Unfortunately, when you try to tackle any set of issues at a global scale, life gets difficult.  Too many people, with too many different sets of assumptions and priorities and cultural preferences -- all of them totally valid, I would add -- get involved in the decision-making process.  And the decision-implementing process.  And the decision-implementing-monitoring process.  And, predictably, the why-it-didn't-work-excuse-making process.  Divide-and-conquer strategies aren't applicable only to political constituencies and opposing armies; they work well on overwhelmingly large problems, too.

But it's not just a question of getting the challenge down to a manageable scale.  If we want to achieve sustainability, we don't need just to reduce GHG emissions, nor stop topsoil loss, nor eliminate endocrine disrupters in our streams and rivers.  We also need to set up operational processes to fulfill society's needs while staying at the new, less disruptive, level of unintended consequences.  And, since society's needs will continue to change -- continue to expand, for quite some time -- we need to set up control/management processes to assure that our new and improved operational processes stay within safety limits.

Given that we'll need to redesign a large portion of how society conducts its business, the redesigned control processes will also have to be societal.  And societies have proven, time and again, that "out of sight is out of mind".  Societies respond moderately well to what they see when they see it, and not at all to what they don't see.  Concerns with greenhouse gas emissions aside, the looming problems of resource depletion and waste accumulation wouldn't have gotten nearly so bad except for the fact that we now get all our stuff from "somewhere else" and eventually throw it all "away".  
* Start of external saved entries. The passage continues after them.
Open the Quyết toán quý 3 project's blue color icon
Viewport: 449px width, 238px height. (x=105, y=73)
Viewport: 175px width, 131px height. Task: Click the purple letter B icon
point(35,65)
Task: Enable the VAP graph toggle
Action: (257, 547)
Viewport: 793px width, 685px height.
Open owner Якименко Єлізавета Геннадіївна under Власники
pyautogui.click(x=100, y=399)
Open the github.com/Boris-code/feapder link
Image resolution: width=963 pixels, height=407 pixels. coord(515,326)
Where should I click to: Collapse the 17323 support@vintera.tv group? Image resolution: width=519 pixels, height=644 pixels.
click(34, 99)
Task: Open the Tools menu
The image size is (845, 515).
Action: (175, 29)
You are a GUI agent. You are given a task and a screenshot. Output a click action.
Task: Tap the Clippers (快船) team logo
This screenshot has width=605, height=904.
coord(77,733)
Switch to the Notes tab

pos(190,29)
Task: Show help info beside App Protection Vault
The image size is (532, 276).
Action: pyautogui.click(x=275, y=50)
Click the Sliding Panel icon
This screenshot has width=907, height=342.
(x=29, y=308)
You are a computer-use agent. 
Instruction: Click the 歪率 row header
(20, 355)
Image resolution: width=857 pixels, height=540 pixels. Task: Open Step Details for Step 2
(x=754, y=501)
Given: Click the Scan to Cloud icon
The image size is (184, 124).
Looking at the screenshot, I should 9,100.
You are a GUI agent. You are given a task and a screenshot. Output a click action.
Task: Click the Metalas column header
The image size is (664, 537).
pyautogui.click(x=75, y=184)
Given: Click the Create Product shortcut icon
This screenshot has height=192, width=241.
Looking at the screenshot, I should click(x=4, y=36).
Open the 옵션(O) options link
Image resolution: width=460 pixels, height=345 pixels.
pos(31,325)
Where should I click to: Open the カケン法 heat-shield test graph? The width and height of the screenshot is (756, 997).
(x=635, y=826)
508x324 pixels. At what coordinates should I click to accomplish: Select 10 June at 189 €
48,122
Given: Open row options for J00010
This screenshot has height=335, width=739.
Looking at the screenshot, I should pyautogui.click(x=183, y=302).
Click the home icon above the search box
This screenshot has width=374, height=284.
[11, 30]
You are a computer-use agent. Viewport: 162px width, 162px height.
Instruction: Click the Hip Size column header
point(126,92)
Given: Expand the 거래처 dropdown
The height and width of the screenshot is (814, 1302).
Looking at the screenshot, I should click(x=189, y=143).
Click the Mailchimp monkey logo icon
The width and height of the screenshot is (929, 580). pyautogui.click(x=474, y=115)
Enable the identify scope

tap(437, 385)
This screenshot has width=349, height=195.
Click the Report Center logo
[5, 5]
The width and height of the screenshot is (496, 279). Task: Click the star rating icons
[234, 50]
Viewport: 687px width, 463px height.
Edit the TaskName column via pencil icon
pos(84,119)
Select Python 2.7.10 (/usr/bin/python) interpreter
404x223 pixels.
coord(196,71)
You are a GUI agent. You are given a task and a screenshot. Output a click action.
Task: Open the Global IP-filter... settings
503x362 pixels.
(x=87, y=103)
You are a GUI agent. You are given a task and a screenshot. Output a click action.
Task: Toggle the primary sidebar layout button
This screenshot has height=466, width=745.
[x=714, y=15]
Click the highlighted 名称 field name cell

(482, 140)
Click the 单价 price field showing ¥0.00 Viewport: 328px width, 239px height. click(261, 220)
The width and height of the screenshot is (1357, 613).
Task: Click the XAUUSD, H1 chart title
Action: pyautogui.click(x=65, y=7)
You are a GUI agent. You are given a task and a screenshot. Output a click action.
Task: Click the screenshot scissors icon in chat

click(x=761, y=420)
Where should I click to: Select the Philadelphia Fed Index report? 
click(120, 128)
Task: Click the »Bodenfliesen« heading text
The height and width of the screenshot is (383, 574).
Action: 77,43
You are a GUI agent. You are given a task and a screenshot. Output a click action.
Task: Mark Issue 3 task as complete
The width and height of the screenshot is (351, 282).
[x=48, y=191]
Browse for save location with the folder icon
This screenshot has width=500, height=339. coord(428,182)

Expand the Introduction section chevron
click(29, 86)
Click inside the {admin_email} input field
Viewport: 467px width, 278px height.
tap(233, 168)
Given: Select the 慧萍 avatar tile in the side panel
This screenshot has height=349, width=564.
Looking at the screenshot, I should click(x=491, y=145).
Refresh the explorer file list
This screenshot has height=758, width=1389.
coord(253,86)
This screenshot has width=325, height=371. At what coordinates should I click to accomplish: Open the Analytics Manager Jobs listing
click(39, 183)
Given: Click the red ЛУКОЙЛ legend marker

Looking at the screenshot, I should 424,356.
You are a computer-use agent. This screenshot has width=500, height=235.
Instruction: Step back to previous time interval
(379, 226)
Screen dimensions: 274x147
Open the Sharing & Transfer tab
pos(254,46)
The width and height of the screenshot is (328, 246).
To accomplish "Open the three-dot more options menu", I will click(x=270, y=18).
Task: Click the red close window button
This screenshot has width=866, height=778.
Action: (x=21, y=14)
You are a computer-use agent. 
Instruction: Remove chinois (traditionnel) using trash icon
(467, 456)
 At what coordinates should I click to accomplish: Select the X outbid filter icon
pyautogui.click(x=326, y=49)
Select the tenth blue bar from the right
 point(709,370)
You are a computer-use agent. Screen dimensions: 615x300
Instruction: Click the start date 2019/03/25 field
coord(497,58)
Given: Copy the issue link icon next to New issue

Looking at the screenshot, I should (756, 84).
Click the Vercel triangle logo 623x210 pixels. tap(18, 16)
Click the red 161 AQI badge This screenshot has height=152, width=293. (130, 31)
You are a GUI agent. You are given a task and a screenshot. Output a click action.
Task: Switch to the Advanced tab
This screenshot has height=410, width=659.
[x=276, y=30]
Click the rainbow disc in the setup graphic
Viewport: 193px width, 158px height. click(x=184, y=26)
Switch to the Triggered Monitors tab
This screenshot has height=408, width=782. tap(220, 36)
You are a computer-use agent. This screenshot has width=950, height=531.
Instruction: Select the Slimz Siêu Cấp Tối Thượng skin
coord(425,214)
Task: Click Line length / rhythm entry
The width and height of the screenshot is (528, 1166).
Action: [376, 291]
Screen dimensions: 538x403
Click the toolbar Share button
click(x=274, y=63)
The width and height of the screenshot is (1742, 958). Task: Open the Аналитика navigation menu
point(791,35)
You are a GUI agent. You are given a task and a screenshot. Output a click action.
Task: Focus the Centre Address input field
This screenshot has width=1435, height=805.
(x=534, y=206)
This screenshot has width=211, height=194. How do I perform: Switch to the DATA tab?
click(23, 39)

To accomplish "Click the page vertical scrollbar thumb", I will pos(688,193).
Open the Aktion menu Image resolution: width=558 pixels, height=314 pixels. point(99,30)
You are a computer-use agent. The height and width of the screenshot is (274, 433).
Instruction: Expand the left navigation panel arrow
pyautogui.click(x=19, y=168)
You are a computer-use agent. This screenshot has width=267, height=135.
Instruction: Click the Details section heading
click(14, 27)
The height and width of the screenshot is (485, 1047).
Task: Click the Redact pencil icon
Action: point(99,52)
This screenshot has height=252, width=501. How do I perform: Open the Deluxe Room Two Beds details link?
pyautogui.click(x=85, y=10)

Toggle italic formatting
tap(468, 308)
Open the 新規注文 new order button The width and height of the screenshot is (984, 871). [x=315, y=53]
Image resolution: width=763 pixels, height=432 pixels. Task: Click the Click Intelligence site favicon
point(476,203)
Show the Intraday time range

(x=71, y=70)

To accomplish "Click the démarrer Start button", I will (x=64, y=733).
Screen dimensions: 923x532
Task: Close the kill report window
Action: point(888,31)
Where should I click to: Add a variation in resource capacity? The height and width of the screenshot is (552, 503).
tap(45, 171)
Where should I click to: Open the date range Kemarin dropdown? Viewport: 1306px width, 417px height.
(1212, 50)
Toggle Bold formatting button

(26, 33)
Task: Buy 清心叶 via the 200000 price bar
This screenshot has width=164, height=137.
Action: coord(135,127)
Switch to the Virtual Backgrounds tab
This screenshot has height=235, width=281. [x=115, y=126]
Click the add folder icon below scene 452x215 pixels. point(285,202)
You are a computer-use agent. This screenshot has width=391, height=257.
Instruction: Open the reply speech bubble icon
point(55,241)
That sort of thinking can work, even in the short term, only if supply lines are long.  Only if the tragedy of resources is visited on folks who live in places we'd never want to travel to.  Only if the tragedy of toxic wastes in inflicted on people to weak -- read "too poor" -- to fight back.  Only if those bad things happen to people who aren't us.

If our objective is not just to get to a sustainable society for some instant, but rather to create and then continually operate a society that lives within its naturally available means, then most of the resources have to come from -- and most of the wastes have to go to -- places we know, places we see, places we visit, places populated with people who fall within the realm of "us".  Maybe it's the metropolitan area.  Maybe it's a larger region.  Here in the Northeast, maybe it's as large as a state (especially given our geographically small states).  But it has to be small enough for a sense of community, of identity, to obtain.  That way, our own sense of self-preservation and well-being can become a key component of the new control system.  And our newly-created "sustainable" society can actually have a chance to sustain itself for the long run.